Греки, как и все вообще индогерманцы, издревле смот­рели на право как на божеское постановление и главным на­значением богов считали именно охрану правового порядка. Поэтому позднейшие поколения видели в древних законода­тельствах откровения богов. Критяне приписывали свои за­коны Миносу, и когда последний из бога был обращен в ге­роя, то думали, что он получил свои законы от Зевса. Лаке­демоняне считали свои законы откровением бога света; Тиртей полагал, что они исходят из Дельф, тогда как в представ­лении позднейшего времени бог превратился в героя Ликурга („носителя света"), который получил от Дельфийского оракула только санкцию своего законодательства. Таким же образом и италийские локрийцы верили, что автором их за­конодательства был Залевк, „ярко блистающий"

Подобные предания показывают нам, что кодификация права в этих областях, насколько она вообще имела место, ограничилась главным образом записыванием господство­вавшего обычного права. Но именно тот факт, что мифиче­ские законодатели Крита, Спарты и Локр превратились во мнении народа из богов в людей, достаточно характеризует глубокую перемену, которая приблизительно в VII веке про­изошла в правовых понятиях греков. Положительные зако­ны, господствовавшие в отдельных государствах, были при­знаны теперь человеческими постановлениями. На место установленного по откровению богов правового порядка (ιфемис) гомеровского времени является теперь закон (фемос, номос) — понятие, еще чуждое эпосу. А постановление человека может быть отменено другим человеческим поста­новлением. При таком воззрении начертание существовав­ших законов оказалось в значительной степени реформою этих самых законов, о виновниках которой долго сохраня­лась память в потомстве.
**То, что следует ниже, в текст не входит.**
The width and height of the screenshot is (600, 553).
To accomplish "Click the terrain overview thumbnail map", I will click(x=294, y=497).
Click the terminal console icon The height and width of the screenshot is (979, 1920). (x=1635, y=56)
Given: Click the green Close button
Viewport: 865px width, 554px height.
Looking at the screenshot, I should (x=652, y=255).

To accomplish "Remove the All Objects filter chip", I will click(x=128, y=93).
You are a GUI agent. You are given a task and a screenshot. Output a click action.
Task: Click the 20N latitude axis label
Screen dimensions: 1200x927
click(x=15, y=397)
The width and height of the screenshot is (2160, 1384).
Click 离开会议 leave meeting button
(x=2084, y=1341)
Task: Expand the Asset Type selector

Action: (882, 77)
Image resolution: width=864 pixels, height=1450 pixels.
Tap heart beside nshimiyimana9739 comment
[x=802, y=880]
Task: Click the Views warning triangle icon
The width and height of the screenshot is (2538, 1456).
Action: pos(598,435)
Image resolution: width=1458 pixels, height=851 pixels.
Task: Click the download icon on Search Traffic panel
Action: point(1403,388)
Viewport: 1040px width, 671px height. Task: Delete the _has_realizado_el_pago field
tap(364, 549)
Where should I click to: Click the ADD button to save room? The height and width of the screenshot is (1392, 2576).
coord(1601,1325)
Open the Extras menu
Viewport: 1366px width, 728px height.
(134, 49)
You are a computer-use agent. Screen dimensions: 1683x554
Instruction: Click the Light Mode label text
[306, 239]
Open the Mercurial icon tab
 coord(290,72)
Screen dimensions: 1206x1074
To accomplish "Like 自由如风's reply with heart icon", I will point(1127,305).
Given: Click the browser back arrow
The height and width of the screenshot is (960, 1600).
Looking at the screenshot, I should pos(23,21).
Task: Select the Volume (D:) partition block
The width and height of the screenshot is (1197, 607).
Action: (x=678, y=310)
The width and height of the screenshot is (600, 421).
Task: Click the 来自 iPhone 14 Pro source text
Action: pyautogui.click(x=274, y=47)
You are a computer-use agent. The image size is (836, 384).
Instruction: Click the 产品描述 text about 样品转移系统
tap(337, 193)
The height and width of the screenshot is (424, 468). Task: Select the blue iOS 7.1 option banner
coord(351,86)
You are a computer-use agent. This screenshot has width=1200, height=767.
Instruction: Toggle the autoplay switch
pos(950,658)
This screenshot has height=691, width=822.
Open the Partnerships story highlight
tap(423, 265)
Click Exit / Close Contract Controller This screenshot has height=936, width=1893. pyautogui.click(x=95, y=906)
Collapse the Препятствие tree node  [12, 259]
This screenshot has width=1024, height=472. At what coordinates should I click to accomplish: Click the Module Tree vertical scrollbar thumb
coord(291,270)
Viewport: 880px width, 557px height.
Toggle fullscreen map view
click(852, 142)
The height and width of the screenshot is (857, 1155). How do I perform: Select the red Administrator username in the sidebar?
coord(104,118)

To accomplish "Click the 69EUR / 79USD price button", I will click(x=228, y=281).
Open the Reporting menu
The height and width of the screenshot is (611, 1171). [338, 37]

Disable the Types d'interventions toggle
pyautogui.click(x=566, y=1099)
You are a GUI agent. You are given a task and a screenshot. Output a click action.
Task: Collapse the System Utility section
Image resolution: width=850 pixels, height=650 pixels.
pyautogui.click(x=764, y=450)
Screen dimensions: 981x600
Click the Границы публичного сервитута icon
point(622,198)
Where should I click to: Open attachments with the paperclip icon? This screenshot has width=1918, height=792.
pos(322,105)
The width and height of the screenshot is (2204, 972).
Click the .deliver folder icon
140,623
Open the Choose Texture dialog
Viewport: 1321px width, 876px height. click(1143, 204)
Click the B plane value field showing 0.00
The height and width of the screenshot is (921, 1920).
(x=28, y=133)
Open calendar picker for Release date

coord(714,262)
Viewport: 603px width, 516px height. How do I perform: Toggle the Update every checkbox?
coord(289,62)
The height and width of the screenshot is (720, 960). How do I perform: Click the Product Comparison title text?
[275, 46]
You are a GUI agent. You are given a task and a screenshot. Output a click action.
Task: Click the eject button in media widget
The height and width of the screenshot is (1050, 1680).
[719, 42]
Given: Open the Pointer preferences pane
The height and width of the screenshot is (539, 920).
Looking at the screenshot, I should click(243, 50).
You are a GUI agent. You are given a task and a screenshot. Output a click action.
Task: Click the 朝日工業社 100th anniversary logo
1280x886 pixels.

К древнейшим из этих законодательств принадлежит кодификация аттического права Драконом около конца VII века. За нею, спустя несколько десятков лет, последовала обширная законодательная реформа Солона (594 г.). Еще к VII веку, до начала господства Кипселидов и, следовательно, может быть, также до Дракона, относится законодательство Фейдона в Коринфе. Филолай, по преданию, также корин­фянин, стал законодателем беотийских Фив. Около того же времени Харонд дал законы Катане, в Сицилии; это законо­дательство было введено и в остальных халкидских колони­ях запада и, измененное соответственно требованиям време­ни, даже еще в Фуриях, основанных в 445 г. Сиракузский законодатель Диокл также, вероятно, жил в этом периоде. Около середины VI века Питтак преобразовал законы Митилены. То же самое происходило, вероятно, во всем грече­ском мире, поскольку он вообще принимал участие в духов­ной жизни того времени.

Древнее право обращало внимание только на внешний состав наказуемого деяния; теперь стали принимать в расчет и внутреннюю сторону преступления. Уже законы Дракона делали различие между убийством умышленным и непред­намеренным; тогда как искуплением за первое должна была служить кровь виновного, — непреднамеренного убийцу постигало только изгнание, из которого он мог вернуться, если ему удавалось умилостивить родственников убитого. К телесным повреждениям применялся принцип возмездия: кто выколол у другого глаз, — постановлял Харонд — тот должен сам лишиться глаза. За кражу Дракон установил смертную казнь безотносительно к ценности вещи. Позже Солон ввел различие между крупной и мелкой кражей; для первой оставлено было наказание смертью, вторая каралась денежным штрафом в двойном, а в известных случаях — даже в удесятеренном размере стоимости украденной вещи. Вообще законодательства этого времени признают, наряду со смертной казнью и телесным изуродованием или наказа­нием, только денежные пени или, для неграждан продажу в рабство, а для граждан, кроме того, атимию, т.е. лишение гражданских прав, которое применялось, например, в том случае, когда виновный не был в состоянии уплатить денеж­ный штраф. Тюрьма служила только для предварительного заключения или для заключения за долги. Наконец, сущест­венное влияние на высоту наказания имело то, совершено ли преступление против гражданина или против негражданина; в последнем случае приговор был гораздо мягче.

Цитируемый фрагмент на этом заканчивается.